# monkey squirters



## bsmcall (Sep 11, 2004)

After driving in the snow and salt for while, I finally noticed that my windshield washers don't react instantly when activated. I have to hold the washer motor on for 2 or 3 seconds before the washers spray. Every other car I've driven has fluid squirting the moment the washer pump starts running. 
Is this normal?
:confused :confused :confused  :confused :confused


----------



## Xman (Oct 31, 2004)

I don't have a delay on mine. Many vehicles use check valves up close to the washer nozzle to keep water in the line so there is no delay (Vovlos). I don't know if the GTO has them.

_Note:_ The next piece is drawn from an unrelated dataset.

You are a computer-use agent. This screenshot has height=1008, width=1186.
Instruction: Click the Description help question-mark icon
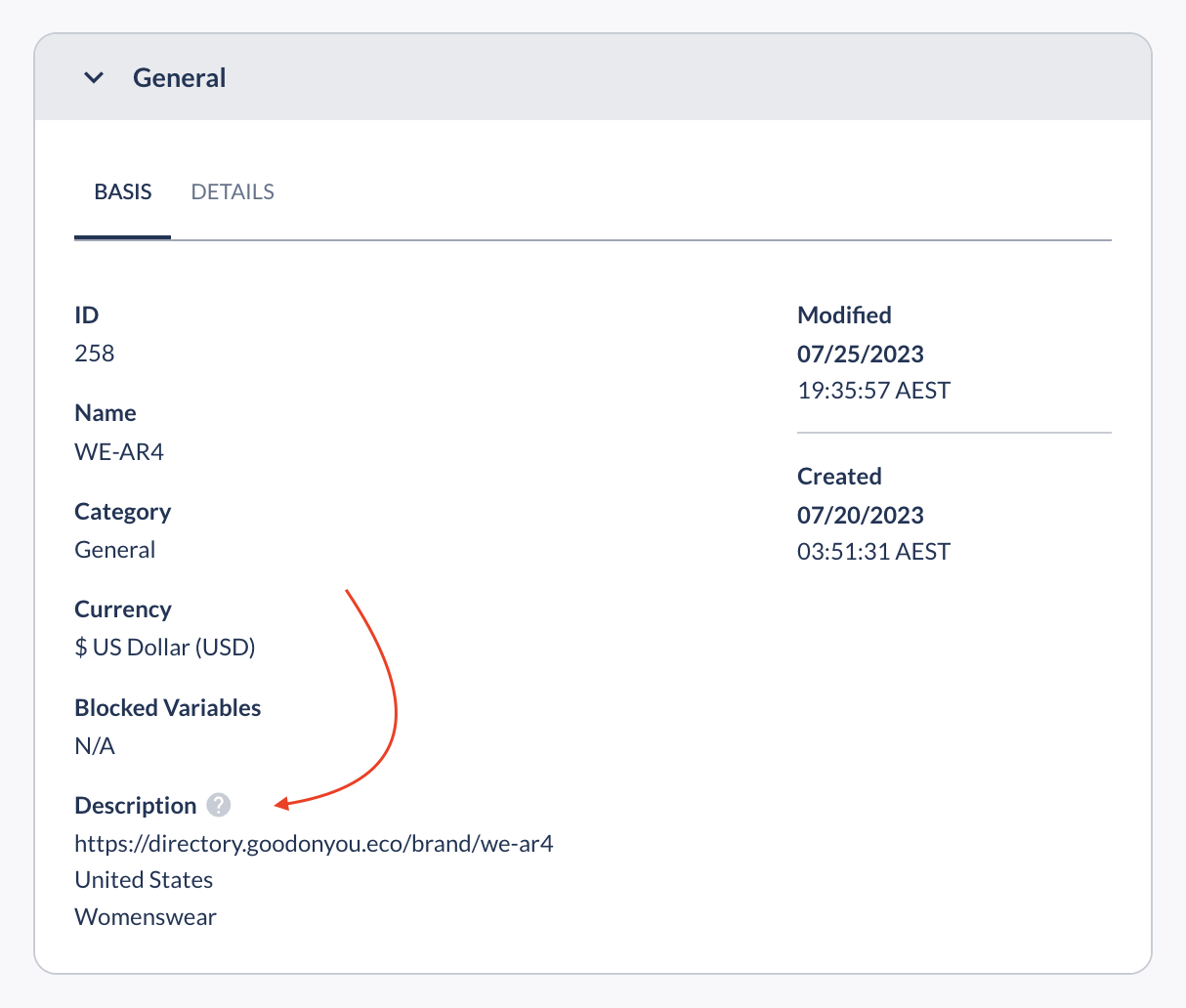click(x=219, y=806)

Curiousity made me check and I was unable to locate one, however, I could not see all of the fluid line. You might check for a leak (fluild drains out). Any traces of fluild under the car in the morning? Operate it with the hood up and the engine off and see if you can find a leak (leave room for the wipers to sweep).


----------



## tommy (Dec 15, 2004)

Mine did the same thing----then stopped working, dealer found kink in line.
Reran new line, now it works fine.


----------



## Guest (Jan 30, 2005)

bsmcall said:


> After driving in the snow and salt for while, I finally noticed that my windshield washers don't react instantly when activated. I have to hold the washer motor on for 2 or 3 seconds before the washers spray. Every other car I've driven has fluid squirting the moment the washer pump starts running.
> Is this normal?
> :confused :confused :confused  :confused :confused


 use rainx a slow pump although frustrating beats a mustang at wot!!!!!


----------



## Zebra (Sep 2, 2006)

My sprayers began delaying for 2-3 seconds before spraying. In the past, they almost sprayed over the car immediately when I pulled the lever. Now, they barely spray over the wipers...weak stream. There is a also loud humming noise when I hold the sprayer lever. I'm going to assume the pump is going out? Has anyone's washer fluid pump gone out?


----------



## NJG8GT (Nov 14, 2007)

bsmcall said:


> After driving in the snow and salt for while, I finally noticed that my windshield washers don't react instantly when activated. I have to hold the washer motor on for 2 or 3 seconds before the washers spray. Every other car I've driven has fluid squirting the moment the washer pump starts running.
> Is this normal?
> :confused :confused :confused  :confused :confused


Maybe its time for Cialis!? J/K I have used my wipers maybe two times since ive owned it. One year and four months. Sorry.


----------



## UdnUdnGTO (Jan 30, 2006)

I think we have gotten off track, after all this is a religious question.

Let us spray, :lol:


----------